Reputation: 439
I want to check if the value in the Dataframe Column first_id
is in a python list of ids that I have, if it is then it should pass the filter.
first_id_list = [1,2,3,4,5,6,7,8,9]
other_ids = id_dataframe.where(ids["first_id"] in first_id_list).select("other_id")
I'm writing in python, id_dataframe
is a PySpark Dataframe and first_id_list
is a python list of integers.
The error I'm getting is:
ValueError: Cannot convert column into bool: please use '&' for 'and', '|' for 'or', '~' for 'not' when building DataFrame boolean expressions.
Upvotes: 0
Views: 384
Reputation: 2477
There's a problem in this expression : ids["first_id"] in first_id_list
ids["first_id"]
is a Pyspark Column. first_id_list
is a Python list.
where()
Pyspark Dataframe method require a Boolean column to evaluate, but you give it a wrong python boolean expression.

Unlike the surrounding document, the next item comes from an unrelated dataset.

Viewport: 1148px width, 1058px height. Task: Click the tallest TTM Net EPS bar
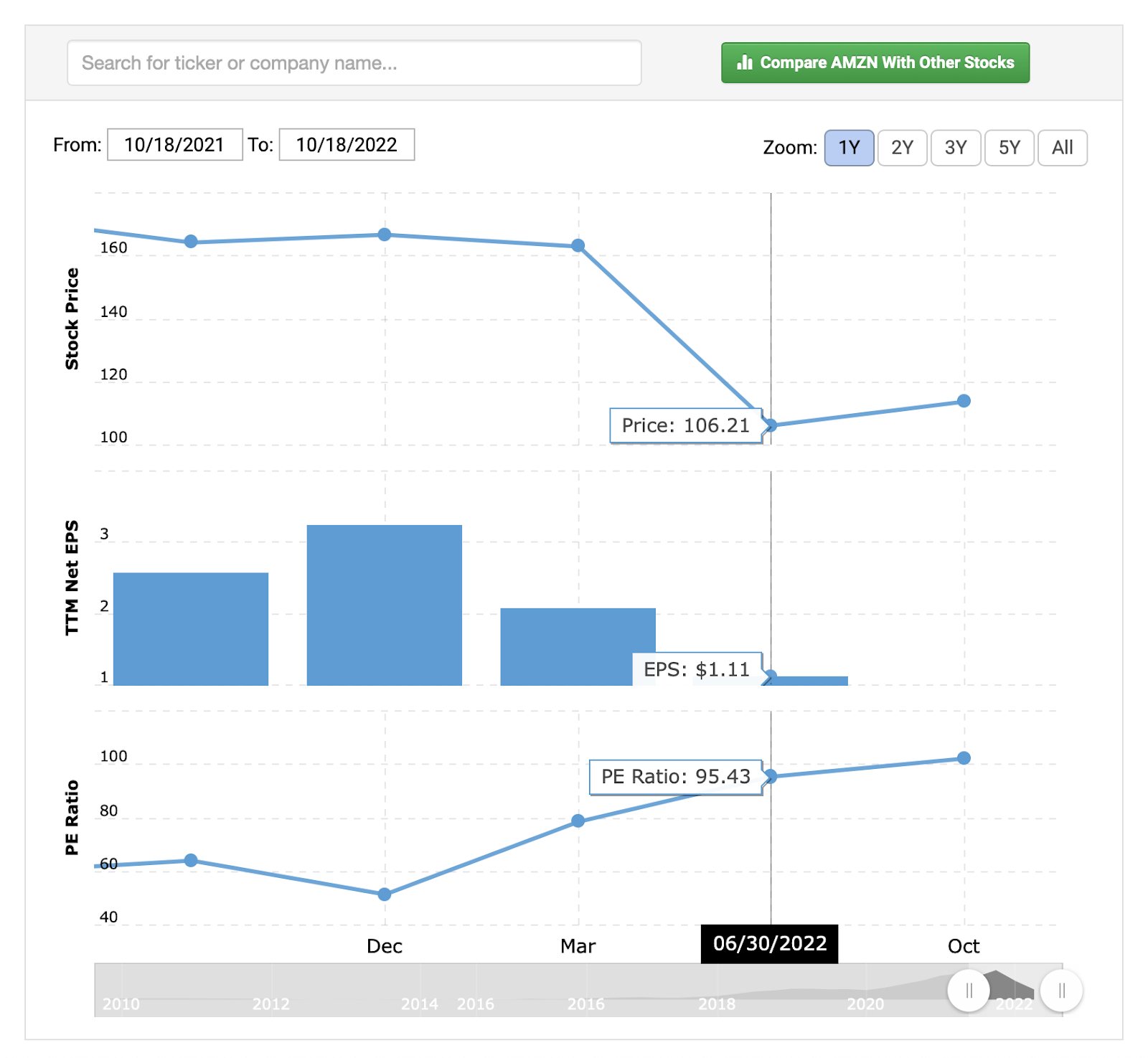coord(385,605)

You must use the Pyspark Column method isin()
(documentation :https://spark.apache.org/docs/latest/api/python/pyspark.sql.html#pyspark.sql.Column.isin)
Answer :
other_ids = id_dataframe.where(ids["first_id"].isin(first_id_list)).select("other_id")
Now ids["first_id"].isin(first_id_list)
is a DataFrame boolean expression returning a boolean column.
Upvotes: 2